Starring the small creatures that are the foundation of life on Earth5
Now the programme makers have a level of technology and skill that enables them to film tiny creatures in their natural environment, so naturally, David Attenborough is on the case. He and his team have made this extraordinary series of 5 programmes (about 50 minutes each) showing different aspects of the life that goes on all around us and under our feet, but that is usually completely unnoticed by us. He casts these invertebrates (that many people see as villains, to be sprayed and swatted out of existence), in a refreshingly positive light - pointing out that if the backboned animals were all to disappear, life on Earth would carry on very well with just the plants and invertebrates, but if the invertebrates were to die out, so would just about everything else. They do so many vital jobs to keep the environment ticking along: recycling waste, turning over the soil, pollinating the plants and so on, that healthy ecosystems depend on them. And when we see these small animals (some less than 0.5 mm) enlarged to a scale where the details of even their faces are clearly visible, they look very beautiful and astonishingly well adapted for the life-styles of their species.

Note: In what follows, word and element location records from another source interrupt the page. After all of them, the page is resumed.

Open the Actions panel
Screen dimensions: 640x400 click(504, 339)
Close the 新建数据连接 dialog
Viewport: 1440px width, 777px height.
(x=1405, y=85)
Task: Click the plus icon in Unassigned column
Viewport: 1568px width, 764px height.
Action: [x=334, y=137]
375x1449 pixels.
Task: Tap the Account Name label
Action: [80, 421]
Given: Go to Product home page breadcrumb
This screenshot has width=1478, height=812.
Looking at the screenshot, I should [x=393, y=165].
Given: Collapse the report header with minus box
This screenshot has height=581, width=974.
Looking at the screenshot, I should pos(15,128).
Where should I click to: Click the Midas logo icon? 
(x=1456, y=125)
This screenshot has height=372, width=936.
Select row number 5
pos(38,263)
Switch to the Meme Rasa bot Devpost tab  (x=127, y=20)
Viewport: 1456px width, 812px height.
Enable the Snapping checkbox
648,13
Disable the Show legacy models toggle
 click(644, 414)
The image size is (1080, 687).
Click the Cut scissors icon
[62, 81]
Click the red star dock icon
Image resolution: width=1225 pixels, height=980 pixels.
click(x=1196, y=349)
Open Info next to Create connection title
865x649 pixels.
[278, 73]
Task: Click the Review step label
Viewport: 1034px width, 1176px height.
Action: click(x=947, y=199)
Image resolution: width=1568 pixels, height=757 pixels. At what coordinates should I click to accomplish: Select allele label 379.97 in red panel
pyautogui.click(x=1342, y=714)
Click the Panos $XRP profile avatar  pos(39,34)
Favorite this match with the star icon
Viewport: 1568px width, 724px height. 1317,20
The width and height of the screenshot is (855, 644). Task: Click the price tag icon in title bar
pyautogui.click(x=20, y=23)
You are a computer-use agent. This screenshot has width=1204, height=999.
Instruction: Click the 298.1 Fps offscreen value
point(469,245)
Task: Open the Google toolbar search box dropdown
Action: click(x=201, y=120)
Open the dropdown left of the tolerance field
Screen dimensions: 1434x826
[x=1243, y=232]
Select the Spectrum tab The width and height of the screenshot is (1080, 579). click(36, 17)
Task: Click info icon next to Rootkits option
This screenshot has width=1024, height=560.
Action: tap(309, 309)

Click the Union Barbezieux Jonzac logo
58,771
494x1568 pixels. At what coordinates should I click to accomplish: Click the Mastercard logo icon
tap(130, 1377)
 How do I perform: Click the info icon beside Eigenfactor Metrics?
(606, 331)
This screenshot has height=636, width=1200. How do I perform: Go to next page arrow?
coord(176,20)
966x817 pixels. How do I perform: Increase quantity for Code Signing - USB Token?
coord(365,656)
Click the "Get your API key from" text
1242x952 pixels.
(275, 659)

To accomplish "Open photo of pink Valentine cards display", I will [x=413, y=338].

The 5 programmes are: 1) 'Invasion of the Land' which shows how marine invertebrates clambered onto the land about 400 million years ago, and gradually adapted to and populated every suitable environment. 2) 'Taking to the Air' tells how insects began to fly and in some cases became incredibly proficient fliers. 3) 'The Silk Spinners' looks at a variety of invertebrates (not just spiders and silk-worms) that employ silk for many purposes. 4) 'Intimate Relations' examines some of the ways invertebrates interact with other species of plants and animals - both symbiotic and parasitic. 5) 'Supersocieties' focuses on wasps, ants, bees and some sociable spiders, speculating about how social behaviour may have started and showing that hive/nest life is not always as harmonious as we imagine. Finally, there's a very interesting interview with the series producer, Mike Salisbury, who gives us some insights into the triumphs and failures they experienced whilst making the programmes.

It's a fabulous series and I expect it may change a lot of people's opinions about these small animals that swarm under our feet and over our heads (they estimate about 200 million invertebrates to every human being) and that have traditionally been universally despised. As usual, David Attenborough shows us the awe and wonder and persuades us to respect yet another aspect of the natural world. Excellent!

Vintage Attenborough5
Anyone who watches this series will find plenty to look for on their countryside walks. The series explores insects in places we never thought of. The excellent photography is unparalleled anywhere. It is of such high quality I found myself forgetting the miniscule size of these insects. Everyday objects held by Attenborough were shown beside the insects for comparison. The narration is that of the master himself who teaches us a trick or two on how and where to look for some of these insects. David Attenborough should be cloned.